Okay. Let’s try to break this down. The first half of the movie seems to be hammering the point home that Ecofeminists are terrible, frustrating people who deserve to be mercilessly mocked. Then, the second half of the film says:
- All men (except Fry and maybe Kif) suck because they are awful to women.
- All men (except Fry) suck because they don’t care about the environment. They destroy it to make themselves feel more masculine.
- The government (represented here by the woman-hating President Nixon and Snoop Dogg’s Supreme Court) works constantly against women and the environment.
- And here’s the clincher: Men and women must reconcile with one another to save the environment. This moral is expressed by the fusion of the galactic sperm and egg plus the final “I love you’s” of Leela and Fry.

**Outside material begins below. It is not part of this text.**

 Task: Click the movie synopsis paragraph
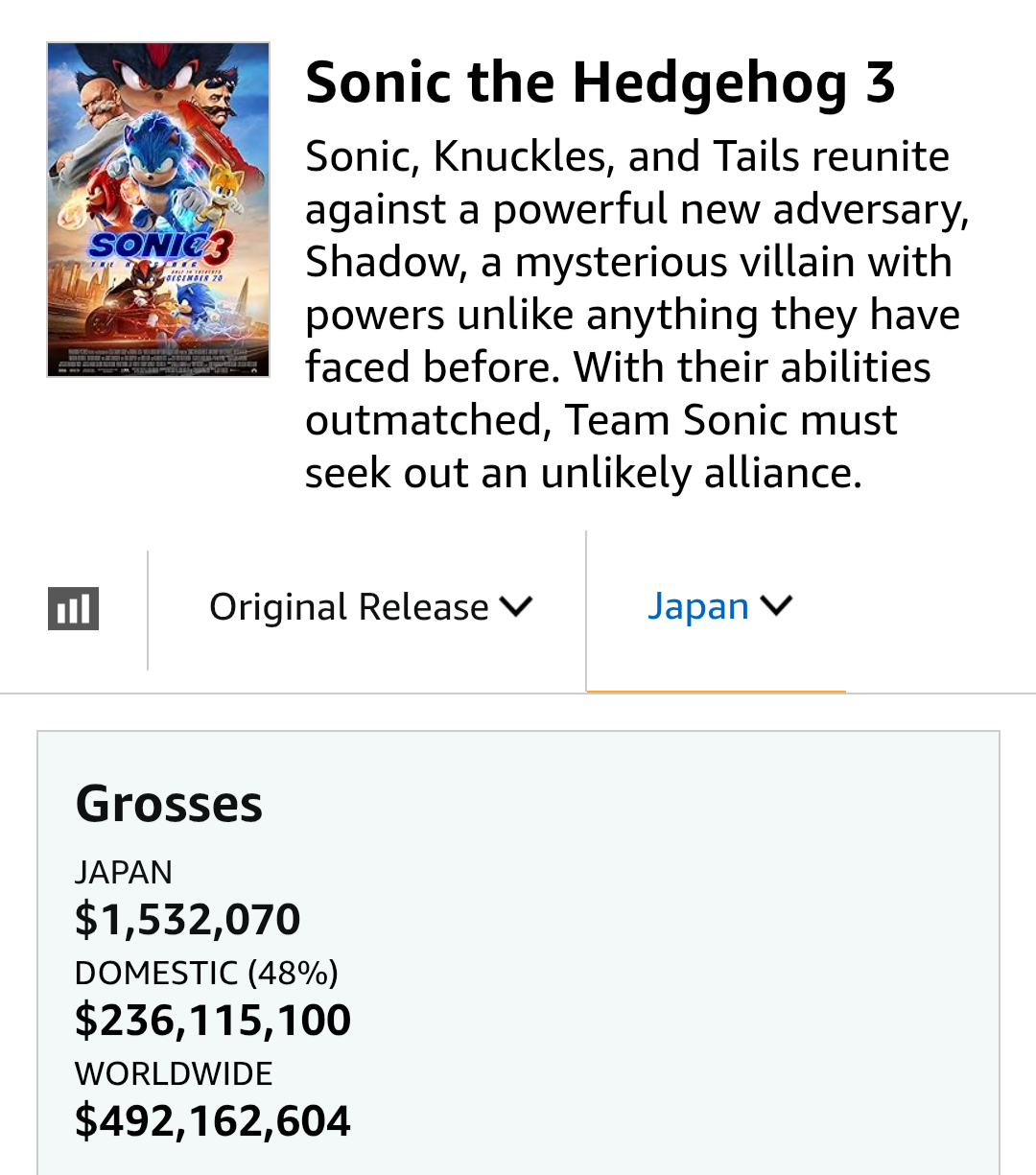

Maybe I’m crazy, but don’t these themes seem radically Ecofeminist?
If that’s the case and Into the Wild Green Yonder is espousing an Ecofeminist critique of modern America, then why all the Ecofeminist bashing in the first half of the film? I suggest that the first half of the movie was an insurance policy against those who would claim the end of the film was too lefty. “Too lefty?” the writers and producers could say. “But we mocked both sides equally!” And it’s true. The environmentalists in the movie, like the leech-loving Ecofeminists, come off as idiotic. The anti-environmentalists come off as greedy pigs. The feminists come off as overzealous and shrill. The men come off as penis-obsessed chauvinists. Equal opportunity satire, right? Everyone sucks in his or her own way.
In this respect, the fourth Futurama movie reminds me of The Simpsons Movie. In that movie, too, the writers first mock environmentalists (here, the EPA) as overzealous idiots before adopting a pro-environmental stance. The Simpsons Movie is fairly Ecofeminist, too. Springfield’s environment can only be saved once Homer realizes he has to be a loving husband to Marge. In both The Simpsons and Futurama films, environmental problems are linked to the male ego, while environmental solutions depend on male-female reconciliation.
However, while The Simpsons movie and Into the Wild Green Yonder deal with the same issues and came down on the same radical Ecofeminist stance, I think The Simpsons pulls it off better. That’s because Homer actually has to change throughout the movie and understand that he was wrong. He learns that the only way to save the environment and his marriage is to realize the world doesn’t revolve around his own desires.
In Futurama, though, none of the characters really learn anything. At the end of the film, the Ecofeminists are still annoying–in fact, their previous leader, Frida Waterfall is unceremoniously killed, thrown in a telephone booth, and stepped on to drive the point home. Their mascot, the vicious man-eating leech, turns out to be the last Dark One, so extinction is the only answer for that species. (In other words, “Save the Whales… Unless They Turn Out to Be Evil.”) Fry saves the environment not because of any realistic reason but because a prophecy told him he has to. Leela and Fry, Amy and Kif, and Hermes and LaBarbara reconcile not because any of them learned anything about the opposite sex, but because the movie is ending and everything needs to be tied up quickly. Zapp Brannigan, we expect, will continue to be a chauvinist; Leo Wong will continue raping the environment. How can an audience learn anything from a movie if its characters don’t even manage to learn?
Eh, I’m going to go watch Wall-E. It’s not as funny as Futurama, but at least it knows where it stands.